After days of top Trump officials, including Trump’s CIA head Mike Pompeo and the former Director of National Intelligence John Ratcliffe, publicly denying the story, we’re now getting a situation so absurd it demands the mixing of metaphors: a backhanded walkback.

Monday morning, CNN was up with the story, “Chinese spy balloons under Trump not discovered until after Biden took office.” If you’re inclined to believe the national security apparatus under Trump would have been a little more aggressive in confronting China’s provocations, as most realists are, now the blame has shifted so as to portray the Trump administration as too incompetent to even notice what was going on.

There remains a possibility that this version of events is true. But the way this issue was dealt with by immediately pointing the finger at the previous administration, and then admitting the accusations that made it to the press were devoid of important context, is infuriating, less than reassuring, and difficult to believe.

As for how politics might enter into this transparently insulting and unserious media narrative, it’s probably worth noting that the aforementioned CNN story was written by Natasha Bertrand, a reporter so credulous that she earned the nickname “Fusion Natasha” because she wrote so many inaccurate stories about Trump-Russia collusion that appeared to be fed to her by Fusion GPS, the dodgy opposition research firm behind the so-called “dossier,” as well as other dishonest partisan sources.

Bertrand also holds a special place in President Biden’s heart for her, well, “politically helpful” journalism on Hunter Biden’s laptop. When the New York Post broke that story in October of 2020, Bertrand, then at Politico, wrote up the now-infamous story “Hunter Biden story is Russian disinfo, dozens of former intel officials say.” The article was cited by Joe Biden himself on the presidential debate stage while he was brazenly lying about his knowledge of his son’s corruption, and the broader media used her article to dismiss the need to look into the scandal. Of course, even some of the “former intel officials” Bertrand cited now admit they knew all along the laptop was real and declared it was Russian disinformation anyway.

To bring this full circle, it’s probably worth noting that some of the most damning allegations of Hunter Biden’s corruption involve him being financially compromised by the CCP and President Biden’s personal role in those deals.

“..some of the most damning allegations of Hunter Biden’s corruption involve him being financially compromised by the CCP and President Biden’s personal role in those deals.

Suffice to say, the situation we’re in where we have a Chinese spy balloon floating over the United States and we’re unable to trust the information we’re getting from our inept government and the corrupt media that enable it is a horrible one to be in. The end result of their excuse-making and blame-shifting is that a great many people feel more confused and less safe than when they first learned of the balloon.

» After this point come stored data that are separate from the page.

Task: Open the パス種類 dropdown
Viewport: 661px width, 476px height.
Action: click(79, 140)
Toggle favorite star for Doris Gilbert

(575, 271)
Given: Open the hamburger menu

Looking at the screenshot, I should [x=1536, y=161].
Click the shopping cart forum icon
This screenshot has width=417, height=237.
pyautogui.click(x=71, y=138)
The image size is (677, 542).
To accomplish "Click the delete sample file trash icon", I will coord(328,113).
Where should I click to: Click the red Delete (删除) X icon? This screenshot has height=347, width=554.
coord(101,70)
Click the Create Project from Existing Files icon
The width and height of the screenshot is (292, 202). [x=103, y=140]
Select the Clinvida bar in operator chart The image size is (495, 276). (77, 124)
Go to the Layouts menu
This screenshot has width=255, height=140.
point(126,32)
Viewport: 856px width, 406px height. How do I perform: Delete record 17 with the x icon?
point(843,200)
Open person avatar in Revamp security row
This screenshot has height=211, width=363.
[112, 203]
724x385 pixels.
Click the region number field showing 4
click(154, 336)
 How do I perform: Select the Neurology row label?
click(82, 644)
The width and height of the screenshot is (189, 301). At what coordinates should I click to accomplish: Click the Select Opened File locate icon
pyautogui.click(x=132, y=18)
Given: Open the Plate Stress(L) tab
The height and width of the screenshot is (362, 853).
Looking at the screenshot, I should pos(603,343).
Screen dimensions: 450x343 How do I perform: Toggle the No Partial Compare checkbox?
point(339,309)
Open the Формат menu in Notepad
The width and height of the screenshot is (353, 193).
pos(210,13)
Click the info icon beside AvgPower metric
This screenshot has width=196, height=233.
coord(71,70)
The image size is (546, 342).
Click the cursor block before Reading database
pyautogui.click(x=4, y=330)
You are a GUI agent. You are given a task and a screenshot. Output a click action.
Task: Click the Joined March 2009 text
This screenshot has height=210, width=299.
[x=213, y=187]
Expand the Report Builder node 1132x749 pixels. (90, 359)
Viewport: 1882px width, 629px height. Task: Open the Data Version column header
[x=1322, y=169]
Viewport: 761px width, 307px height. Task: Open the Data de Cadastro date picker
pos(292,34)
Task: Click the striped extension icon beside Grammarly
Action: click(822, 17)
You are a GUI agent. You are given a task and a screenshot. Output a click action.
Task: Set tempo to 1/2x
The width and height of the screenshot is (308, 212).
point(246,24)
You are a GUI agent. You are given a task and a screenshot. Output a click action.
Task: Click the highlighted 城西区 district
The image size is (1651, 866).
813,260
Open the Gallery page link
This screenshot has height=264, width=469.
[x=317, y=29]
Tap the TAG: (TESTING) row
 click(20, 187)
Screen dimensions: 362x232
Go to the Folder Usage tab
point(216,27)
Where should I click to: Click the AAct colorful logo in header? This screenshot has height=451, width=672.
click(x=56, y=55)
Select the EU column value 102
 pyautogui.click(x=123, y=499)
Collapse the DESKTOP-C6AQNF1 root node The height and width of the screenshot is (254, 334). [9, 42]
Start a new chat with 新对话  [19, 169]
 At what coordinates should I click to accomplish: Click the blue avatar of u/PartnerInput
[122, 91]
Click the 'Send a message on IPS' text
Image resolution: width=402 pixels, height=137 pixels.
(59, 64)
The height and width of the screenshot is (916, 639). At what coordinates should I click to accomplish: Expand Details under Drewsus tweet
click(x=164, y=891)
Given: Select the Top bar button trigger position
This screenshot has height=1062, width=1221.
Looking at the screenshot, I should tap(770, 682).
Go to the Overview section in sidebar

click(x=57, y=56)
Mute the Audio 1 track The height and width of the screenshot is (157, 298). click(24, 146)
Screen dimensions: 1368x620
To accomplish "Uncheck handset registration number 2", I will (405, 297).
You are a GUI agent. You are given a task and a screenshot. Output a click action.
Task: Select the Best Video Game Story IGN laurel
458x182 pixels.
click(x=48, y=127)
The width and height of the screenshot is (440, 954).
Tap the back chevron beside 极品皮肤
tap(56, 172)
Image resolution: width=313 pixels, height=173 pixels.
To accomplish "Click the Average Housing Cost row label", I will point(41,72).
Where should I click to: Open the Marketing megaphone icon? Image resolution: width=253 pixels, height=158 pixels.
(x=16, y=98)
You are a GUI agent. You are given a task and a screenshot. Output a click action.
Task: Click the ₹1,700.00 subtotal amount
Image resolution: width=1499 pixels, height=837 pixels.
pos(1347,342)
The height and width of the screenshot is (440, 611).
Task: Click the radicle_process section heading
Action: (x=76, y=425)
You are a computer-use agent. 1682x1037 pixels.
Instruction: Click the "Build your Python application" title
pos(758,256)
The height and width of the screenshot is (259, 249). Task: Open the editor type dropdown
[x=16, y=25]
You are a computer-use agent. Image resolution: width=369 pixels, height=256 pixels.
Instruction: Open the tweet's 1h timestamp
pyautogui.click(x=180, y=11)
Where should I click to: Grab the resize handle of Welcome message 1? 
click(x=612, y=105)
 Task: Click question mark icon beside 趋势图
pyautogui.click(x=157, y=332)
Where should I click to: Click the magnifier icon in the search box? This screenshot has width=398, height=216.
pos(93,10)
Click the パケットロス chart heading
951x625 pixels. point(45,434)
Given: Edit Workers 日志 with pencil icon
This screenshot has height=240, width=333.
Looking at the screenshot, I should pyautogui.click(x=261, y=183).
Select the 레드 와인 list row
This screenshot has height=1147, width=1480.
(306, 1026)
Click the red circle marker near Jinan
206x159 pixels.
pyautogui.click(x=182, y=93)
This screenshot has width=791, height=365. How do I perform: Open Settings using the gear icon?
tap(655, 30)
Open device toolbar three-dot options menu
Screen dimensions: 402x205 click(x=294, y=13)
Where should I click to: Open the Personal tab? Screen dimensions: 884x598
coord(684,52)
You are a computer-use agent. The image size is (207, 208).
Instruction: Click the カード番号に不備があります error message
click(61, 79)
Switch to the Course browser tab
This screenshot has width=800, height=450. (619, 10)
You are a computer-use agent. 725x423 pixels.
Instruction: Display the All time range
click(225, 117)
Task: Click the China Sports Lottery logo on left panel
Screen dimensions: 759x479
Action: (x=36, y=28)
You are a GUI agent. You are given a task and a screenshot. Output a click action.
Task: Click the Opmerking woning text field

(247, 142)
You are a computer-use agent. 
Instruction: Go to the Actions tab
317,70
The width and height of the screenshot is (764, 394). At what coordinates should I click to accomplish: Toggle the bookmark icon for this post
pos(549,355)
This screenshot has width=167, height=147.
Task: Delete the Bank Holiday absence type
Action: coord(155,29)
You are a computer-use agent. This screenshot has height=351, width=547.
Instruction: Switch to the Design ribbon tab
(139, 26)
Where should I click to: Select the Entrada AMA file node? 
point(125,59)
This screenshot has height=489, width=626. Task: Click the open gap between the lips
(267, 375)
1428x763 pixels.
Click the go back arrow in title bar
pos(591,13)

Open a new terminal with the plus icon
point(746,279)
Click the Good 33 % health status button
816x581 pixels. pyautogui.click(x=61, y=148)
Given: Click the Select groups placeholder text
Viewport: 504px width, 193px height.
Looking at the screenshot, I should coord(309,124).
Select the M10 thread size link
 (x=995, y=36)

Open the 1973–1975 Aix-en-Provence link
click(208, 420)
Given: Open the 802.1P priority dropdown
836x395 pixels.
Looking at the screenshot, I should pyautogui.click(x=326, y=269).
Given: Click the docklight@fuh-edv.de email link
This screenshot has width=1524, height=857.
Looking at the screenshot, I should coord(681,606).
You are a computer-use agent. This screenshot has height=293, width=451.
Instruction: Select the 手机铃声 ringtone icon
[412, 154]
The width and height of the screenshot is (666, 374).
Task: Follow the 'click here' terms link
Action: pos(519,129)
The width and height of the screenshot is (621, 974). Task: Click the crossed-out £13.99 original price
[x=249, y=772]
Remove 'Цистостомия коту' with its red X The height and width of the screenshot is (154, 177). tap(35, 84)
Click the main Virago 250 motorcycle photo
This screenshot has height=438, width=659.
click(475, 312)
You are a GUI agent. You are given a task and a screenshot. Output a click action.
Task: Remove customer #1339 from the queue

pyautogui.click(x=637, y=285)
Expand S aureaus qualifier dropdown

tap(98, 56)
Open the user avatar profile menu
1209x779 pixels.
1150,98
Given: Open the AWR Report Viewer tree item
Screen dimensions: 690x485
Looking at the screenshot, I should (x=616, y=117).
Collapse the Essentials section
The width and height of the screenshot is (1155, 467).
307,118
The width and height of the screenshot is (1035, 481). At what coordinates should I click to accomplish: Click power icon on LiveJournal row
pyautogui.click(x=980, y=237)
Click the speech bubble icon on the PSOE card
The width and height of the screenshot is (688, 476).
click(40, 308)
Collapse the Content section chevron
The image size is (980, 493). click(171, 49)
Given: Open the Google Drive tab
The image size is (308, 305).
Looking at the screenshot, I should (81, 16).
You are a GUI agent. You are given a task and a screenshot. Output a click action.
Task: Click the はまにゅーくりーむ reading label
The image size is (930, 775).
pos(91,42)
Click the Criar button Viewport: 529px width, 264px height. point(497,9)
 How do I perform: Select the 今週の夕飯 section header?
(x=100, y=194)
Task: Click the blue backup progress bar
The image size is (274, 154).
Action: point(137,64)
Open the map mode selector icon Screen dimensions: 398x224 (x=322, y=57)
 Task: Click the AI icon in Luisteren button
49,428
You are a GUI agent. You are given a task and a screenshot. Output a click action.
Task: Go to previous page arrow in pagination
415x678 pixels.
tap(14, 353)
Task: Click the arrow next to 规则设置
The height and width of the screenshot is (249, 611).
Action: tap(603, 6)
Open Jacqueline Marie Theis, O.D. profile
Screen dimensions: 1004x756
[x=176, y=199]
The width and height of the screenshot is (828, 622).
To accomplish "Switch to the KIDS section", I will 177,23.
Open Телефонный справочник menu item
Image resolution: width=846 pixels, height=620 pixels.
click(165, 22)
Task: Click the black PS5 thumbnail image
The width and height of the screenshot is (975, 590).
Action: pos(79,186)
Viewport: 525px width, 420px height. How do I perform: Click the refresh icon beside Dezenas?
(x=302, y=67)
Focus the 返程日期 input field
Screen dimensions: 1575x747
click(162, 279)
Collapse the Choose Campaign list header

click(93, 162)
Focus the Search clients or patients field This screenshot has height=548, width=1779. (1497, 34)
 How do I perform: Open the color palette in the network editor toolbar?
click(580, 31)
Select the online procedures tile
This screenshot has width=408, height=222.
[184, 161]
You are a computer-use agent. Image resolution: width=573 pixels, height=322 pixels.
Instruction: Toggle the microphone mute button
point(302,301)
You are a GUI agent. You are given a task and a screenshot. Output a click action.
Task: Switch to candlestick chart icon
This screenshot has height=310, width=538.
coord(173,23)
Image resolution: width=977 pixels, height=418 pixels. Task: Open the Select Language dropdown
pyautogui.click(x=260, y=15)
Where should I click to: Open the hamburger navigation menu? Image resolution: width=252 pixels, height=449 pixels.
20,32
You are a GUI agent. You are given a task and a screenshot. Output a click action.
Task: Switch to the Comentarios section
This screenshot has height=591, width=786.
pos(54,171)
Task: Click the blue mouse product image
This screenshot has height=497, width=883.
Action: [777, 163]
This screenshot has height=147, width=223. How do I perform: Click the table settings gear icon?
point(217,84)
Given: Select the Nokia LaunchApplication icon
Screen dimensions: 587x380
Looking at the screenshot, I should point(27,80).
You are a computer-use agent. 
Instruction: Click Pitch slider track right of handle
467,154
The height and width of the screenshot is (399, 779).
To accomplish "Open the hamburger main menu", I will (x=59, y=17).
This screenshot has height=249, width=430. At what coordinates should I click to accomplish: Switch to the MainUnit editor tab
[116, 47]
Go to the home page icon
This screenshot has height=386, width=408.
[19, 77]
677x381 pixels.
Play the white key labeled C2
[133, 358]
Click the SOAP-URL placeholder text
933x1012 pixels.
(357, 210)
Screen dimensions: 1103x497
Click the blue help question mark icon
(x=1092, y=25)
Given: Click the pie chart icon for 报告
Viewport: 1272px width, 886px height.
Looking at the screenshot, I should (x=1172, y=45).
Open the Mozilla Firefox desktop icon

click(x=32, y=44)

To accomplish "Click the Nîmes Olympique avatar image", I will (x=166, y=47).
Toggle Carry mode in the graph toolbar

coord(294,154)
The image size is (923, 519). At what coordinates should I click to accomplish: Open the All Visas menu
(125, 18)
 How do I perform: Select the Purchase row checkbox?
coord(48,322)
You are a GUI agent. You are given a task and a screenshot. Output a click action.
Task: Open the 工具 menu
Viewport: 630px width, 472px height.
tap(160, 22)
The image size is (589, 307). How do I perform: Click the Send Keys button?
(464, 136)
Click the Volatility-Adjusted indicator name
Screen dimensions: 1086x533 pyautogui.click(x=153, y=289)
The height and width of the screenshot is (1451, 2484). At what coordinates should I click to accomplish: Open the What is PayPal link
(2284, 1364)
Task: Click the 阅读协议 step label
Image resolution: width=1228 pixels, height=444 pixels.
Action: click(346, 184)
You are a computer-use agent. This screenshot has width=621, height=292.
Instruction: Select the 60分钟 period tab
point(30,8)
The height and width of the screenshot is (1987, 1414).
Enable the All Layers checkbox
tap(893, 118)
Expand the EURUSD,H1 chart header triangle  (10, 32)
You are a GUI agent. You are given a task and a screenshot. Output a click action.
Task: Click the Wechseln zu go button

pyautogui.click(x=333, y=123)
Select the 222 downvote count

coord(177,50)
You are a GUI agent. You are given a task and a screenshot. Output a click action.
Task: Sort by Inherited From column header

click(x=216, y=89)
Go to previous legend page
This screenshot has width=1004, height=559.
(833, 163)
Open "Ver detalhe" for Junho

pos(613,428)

National security threats can’t be used to play political games, yet that’s all we’ve seen for several years. The baseless accusations of Russia collusion under Trump were leveraged for domestic partisan political gain at the expense of actively poisoning our relationship with a hostile nuclear power with which we’re now mixed up in a war in Eastern Europe. And now we can’t bring ourselves to even speak forthrightly about the national security threat posed by communist China because it would have bad electoral ramifications for the same bad actors that regularly instigate domestic political tumult and sleepwalked into the war in Ukraine.

These bad-faith attempts of the Biden administration and the media — for once “collusion” is the right word — to examine every serious foreign policy development through a self-interested political lens have simply got to stop. Uniting Americans and the world at large around the threat China presents militarily and economically needs to be a much higher priority. And that’s simply impossible so long as China can exploit the fact that its every provocation will trigger a blizzard of dubious and divisive information coming straight from our government and sympathetic partisans in the press.